Among other restrictions, the proposed consent order requires that Rite Aid:
- not deploy or use any Facial Recognition or Analysis System for five years, either in a retail store or an online retail platform;
- delete all photos and videos of consumers used in a Facial Recognition or Analysis System, including any data, models, or algorithms derived from such information;
- prior to deploying an Automated Biometric Security or Surveillance System in the future:
- Establish and maintain a monitoring program, that among things, identifies and addresses risks that “will result, in whole or in part, in physical, financial, or reputational harm to consumers” and “any such harms [that] will disproportionately affect consumers based on race, ethnicity, gender, sex, age, or disability, alone or in combination;
- Develop mandatory notice and complaint procedures that include providing written notice to consumers whose biometric information will be enrolled in the system;
- Develop a written retention schedule that, among other things, sets a time frame of deletion for biometric information that is no greater than five years, subject to certain exceptions; and
- implement a comprehensive information security program that includes safeguards based on the “volume and sensitivity” of the information that is at risk and the likelihood that the risk could result in unauthorized collection or misuse.

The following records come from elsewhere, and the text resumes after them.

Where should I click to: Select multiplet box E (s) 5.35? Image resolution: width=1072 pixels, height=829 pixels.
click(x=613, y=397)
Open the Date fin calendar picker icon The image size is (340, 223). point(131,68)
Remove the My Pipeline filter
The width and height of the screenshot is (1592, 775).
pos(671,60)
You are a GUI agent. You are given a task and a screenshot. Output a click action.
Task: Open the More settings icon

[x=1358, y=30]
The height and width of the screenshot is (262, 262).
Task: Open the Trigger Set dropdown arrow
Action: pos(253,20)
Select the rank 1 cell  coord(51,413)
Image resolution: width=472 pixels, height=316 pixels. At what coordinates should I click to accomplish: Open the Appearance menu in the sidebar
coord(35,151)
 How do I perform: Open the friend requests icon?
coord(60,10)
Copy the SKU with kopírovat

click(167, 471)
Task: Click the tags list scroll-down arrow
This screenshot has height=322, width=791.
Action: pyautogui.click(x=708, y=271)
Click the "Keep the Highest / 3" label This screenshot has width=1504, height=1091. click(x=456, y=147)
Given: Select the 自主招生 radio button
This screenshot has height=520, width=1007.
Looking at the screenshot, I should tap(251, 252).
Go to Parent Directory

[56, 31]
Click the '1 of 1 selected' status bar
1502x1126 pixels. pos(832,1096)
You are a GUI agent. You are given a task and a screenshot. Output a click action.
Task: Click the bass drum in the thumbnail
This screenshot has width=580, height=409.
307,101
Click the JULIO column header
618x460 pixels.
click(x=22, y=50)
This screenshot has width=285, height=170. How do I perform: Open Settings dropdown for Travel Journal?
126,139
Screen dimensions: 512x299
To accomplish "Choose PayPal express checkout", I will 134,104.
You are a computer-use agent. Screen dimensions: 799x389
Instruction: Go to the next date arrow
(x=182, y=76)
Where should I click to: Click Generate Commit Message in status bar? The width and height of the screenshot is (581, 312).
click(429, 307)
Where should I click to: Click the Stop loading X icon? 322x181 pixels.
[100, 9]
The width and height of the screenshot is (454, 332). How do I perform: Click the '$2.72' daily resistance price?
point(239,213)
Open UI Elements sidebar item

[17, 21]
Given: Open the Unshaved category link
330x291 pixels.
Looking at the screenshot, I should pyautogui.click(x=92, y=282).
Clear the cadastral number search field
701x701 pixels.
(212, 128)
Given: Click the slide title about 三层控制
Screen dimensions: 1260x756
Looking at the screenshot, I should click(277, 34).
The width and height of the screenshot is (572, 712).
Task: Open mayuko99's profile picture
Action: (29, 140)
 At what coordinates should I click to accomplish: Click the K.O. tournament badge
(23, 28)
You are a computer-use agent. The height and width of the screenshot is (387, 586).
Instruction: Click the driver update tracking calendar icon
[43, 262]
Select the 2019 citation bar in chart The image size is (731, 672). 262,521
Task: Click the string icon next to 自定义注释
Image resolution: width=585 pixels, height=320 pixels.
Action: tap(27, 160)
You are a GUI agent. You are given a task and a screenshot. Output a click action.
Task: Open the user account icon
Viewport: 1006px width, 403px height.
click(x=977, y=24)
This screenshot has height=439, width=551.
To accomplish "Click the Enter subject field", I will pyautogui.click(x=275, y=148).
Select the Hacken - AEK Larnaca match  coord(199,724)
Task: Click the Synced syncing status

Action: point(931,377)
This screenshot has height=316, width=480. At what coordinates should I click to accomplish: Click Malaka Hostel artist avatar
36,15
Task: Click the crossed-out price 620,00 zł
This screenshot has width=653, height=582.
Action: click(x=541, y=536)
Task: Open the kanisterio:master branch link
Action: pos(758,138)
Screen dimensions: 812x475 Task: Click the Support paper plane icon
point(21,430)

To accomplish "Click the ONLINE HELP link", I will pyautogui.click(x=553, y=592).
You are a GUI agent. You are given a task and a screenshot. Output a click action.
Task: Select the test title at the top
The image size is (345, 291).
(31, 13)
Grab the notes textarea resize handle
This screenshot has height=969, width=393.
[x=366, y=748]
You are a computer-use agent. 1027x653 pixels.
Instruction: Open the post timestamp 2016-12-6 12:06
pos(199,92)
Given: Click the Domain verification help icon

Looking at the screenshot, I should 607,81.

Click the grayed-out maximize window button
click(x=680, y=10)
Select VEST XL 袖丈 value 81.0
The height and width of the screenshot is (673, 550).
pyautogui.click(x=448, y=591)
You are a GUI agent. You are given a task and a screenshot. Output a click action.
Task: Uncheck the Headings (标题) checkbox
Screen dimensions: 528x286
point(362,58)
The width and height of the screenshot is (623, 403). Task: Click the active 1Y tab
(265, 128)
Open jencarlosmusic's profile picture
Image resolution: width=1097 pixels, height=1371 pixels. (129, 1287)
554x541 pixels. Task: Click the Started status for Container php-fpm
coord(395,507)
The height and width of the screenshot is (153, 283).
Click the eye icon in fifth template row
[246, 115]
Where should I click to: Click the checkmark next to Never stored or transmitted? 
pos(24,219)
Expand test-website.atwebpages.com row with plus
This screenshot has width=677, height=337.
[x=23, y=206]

The proposed FTC consent order is subject to a 30-day public comment period following publication in the Federal Register.
Rite Aid filed for relief under Chapter 11 of the Bankruptcy Code on October 15, 2023. Accordingly, the settlement is also subject to approval by the U.S. Bankruptcy Court overseeing the company’s bankruptcy proceeding.
This settlement was described by the FTC as the first enforcement action by the agency that addresses alleged discrimination through the use of automated decision-making technologies.